> _MATERIAL SHOWN_
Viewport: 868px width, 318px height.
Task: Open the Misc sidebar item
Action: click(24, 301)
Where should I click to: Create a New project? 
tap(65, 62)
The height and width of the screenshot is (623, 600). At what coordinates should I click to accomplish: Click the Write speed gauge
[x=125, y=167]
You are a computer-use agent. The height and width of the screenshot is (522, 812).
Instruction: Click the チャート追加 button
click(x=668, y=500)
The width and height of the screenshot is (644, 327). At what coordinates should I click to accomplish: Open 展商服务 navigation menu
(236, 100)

---

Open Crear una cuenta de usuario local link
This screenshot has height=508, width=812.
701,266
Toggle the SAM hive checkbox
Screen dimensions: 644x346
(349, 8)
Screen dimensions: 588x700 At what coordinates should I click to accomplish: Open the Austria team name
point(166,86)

---

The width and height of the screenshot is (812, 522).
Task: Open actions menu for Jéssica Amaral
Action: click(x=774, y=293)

> _WORK INSTRUCTIONS_
Copy out only the lines of the records above from the one with "Where should I" through the one with "You are a computer-use", exactly as they stand, both included.

> _RESULT_
Where should I click to: Create a New project? 
tap(65, 62)
The height and width of the screenshot is (623, 600). At what coordinates should I click to accomplish: Click the Write speed gauge
[x=125, y=167]
You are a computer-use agent. The height and width of the screenshot is (522, 812).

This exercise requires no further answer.